Problem:
Return the lines of the data below exactly as they appear, from the line with "The width and height of the screenshot is (316, 491)." to the line with "Looking at the screenshot, I should pos(161,58).", including both of those lines.

Element lookup data:
"""

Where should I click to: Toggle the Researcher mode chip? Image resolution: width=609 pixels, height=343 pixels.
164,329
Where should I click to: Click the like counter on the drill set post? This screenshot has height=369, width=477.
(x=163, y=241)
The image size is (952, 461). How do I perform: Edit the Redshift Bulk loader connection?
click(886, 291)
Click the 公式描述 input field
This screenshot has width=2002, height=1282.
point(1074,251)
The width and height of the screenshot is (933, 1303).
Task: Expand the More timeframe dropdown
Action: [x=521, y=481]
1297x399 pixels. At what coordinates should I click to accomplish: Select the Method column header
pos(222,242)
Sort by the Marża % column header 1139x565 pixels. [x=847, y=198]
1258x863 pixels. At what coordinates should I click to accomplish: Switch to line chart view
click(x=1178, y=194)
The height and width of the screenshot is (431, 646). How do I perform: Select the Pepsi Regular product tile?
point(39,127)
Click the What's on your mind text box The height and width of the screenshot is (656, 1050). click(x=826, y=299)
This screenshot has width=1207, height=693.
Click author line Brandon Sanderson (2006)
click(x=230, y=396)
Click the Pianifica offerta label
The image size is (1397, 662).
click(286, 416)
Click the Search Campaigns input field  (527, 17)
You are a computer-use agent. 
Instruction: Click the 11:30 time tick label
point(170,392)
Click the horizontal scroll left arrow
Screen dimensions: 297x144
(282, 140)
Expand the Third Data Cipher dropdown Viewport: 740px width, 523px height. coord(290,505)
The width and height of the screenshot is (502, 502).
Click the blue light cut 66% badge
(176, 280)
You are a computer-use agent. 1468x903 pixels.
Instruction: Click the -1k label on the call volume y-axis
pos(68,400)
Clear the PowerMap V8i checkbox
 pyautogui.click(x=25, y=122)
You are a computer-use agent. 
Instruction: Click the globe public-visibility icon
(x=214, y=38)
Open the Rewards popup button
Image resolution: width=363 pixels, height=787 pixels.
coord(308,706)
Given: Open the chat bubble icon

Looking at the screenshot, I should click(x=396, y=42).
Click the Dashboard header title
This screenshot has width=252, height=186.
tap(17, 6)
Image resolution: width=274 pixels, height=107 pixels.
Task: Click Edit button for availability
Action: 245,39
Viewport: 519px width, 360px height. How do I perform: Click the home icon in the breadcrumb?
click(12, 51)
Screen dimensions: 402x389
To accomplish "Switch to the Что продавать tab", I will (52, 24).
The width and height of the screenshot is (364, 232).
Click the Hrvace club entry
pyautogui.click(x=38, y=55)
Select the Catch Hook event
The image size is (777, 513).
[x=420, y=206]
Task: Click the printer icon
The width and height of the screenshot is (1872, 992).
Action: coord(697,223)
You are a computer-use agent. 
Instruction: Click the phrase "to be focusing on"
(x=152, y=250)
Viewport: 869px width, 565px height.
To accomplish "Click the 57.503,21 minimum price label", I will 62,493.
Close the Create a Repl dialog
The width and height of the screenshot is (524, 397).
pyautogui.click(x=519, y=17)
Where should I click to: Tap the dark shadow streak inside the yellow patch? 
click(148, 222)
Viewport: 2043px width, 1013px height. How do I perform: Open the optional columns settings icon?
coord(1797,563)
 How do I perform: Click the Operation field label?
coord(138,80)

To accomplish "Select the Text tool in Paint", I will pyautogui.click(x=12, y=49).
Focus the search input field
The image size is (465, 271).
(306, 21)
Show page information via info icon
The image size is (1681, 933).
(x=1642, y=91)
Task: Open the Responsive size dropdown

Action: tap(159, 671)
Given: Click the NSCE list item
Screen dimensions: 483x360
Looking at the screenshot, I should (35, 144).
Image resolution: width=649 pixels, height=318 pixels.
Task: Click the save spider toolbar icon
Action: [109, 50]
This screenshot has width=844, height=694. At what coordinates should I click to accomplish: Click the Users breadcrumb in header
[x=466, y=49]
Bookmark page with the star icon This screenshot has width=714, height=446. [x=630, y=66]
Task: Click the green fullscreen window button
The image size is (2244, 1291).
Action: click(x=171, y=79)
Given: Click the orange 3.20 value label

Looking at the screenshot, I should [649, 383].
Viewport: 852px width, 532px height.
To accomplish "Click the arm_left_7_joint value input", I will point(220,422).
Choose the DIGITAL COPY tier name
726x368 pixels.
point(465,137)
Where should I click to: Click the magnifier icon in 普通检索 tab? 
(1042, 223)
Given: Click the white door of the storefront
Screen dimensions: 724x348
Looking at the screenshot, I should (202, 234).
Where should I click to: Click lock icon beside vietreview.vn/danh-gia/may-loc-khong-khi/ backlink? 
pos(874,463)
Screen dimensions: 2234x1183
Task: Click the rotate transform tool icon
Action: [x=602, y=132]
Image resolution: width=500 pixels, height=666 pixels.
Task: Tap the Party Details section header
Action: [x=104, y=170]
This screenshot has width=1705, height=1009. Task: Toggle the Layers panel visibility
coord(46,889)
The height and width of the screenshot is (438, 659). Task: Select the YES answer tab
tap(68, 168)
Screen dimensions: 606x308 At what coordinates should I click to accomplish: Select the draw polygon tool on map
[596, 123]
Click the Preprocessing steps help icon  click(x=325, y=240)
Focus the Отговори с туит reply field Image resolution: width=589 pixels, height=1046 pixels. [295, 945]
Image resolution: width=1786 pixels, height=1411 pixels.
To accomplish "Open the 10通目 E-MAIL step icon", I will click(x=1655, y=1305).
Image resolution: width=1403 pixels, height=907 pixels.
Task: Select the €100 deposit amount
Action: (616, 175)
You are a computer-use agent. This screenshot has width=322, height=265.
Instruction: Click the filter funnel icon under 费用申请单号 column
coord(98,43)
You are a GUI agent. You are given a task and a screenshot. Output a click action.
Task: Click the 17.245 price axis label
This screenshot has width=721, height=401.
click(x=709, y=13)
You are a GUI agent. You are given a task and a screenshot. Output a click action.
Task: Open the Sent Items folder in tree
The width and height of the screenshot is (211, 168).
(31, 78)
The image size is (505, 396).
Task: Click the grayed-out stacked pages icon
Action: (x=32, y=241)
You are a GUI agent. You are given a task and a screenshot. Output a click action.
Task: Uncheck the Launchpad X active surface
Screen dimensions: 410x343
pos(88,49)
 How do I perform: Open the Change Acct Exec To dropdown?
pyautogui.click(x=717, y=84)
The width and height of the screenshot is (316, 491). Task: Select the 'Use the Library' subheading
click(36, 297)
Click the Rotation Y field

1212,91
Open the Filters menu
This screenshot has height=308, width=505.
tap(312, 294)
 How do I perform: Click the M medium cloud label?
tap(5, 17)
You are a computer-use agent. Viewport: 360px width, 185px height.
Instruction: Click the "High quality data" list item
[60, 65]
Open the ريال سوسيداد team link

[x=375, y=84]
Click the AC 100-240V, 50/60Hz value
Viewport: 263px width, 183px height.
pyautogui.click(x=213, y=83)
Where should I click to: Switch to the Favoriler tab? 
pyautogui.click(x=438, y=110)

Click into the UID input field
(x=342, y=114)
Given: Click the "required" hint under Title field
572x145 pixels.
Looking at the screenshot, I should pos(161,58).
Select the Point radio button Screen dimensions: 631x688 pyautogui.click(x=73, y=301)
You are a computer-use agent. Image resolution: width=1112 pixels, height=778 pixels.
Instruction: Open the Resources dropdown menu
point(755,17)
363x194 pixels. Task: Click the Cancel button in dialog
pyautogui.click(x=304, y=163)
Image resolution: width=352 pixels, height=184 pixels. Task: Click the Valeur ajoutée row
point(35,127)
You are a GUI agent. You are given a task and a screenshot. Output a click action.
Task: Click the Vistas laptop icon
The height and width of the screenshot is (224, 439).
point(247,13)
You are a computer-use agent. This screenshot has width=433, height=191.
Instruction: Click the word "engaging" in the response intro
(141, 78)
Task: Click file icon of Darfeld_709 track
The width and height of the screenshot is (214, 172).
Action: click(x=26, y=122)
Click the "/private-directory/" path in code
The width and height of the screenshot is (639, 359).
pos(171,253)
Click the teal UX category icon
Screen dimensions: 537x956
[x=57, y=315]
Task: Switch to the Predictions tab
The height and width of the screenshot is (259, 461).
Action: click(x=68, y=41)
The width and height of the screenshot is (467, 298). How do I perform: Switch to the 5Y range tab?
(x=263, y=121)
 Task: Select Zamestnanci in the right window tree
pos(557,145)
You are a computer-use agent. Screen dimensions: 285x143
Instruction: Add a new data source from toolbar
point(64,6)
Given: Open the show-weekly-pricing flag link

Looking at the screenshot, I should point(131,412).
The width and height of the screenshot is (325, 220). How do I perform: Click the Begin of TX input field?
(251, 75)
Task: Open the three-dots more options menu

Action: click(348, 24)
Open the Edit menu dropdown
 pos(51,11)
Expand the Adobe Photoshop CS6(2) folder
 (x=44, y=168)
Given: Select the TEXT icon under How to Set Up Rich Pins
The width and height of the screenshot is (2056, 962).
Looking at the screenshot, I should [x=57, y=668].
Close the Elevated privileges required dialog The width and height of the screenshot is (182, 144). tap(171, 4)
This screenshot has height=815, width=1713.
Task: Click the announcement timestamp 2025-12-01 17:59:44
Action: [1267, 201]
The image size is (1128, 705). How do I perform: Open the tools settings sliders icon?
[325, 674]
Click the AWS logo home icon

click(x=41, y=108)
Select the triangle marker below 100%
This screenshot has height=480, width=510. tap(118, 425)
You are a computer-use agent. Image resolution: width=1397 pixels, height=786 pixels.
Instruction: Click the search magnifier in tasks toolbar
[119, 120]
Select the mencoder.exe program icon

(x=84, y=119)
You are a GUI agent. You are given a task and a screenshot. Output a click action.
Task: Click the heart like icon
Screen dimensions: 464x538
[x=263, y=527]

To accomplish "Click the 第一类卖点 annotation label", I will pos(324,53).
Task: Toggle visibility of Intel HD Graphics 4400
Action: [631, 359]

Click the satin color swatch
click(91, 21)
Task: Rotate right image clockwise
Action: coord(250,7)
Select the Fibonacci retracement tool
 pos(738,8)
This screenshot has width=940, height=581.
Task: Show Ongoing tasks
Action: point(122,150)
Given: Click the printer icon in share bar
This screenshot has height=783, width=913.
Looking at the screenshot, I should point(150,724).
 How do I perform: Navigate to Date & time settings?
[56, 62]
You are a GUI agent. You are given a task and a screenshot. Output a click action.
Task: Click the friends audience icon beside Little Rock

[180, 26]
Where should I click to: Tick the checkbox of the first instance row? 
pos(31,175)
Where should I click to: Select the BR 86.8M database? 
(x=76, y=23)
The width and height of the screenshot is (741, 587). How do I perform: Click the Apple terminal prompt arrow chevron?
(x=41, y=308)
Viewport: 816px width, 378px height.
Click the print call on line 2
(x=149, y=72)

"""

Output for this task:
The width and height of the screenshot is (316, 491). Task: Select the 'Use the Library' subheading
click(36, 297)
Click the Rotation Y field

1212,91
Open the Filters menu
This screenshot has height=308, width=505.
tap(312, 294)
 How do I perform: Click the M medium cloud label?
tap(5, 17)
You are a computer-use agent. Viewport: 360px width, 185px height.
Instruction: Click the "High quality data" list item
[60, 65]
Open the ريال سوسيداد team link

[x=375, y=84]
Click the AC 100-240V, 50/60Hz value
Viewport: 263px width, 183px height.
pyautogui.click(x=213, y=83)
Where should I click to: Switch to the Favoriler tab? 
pyautogui.click(x=438, y=110)

Click into the UID input field
(x=342, y=114)
Given: Click the "required" hint under Title field
572x145 pixels.
Looking at the screenshot, I should pos(161,58).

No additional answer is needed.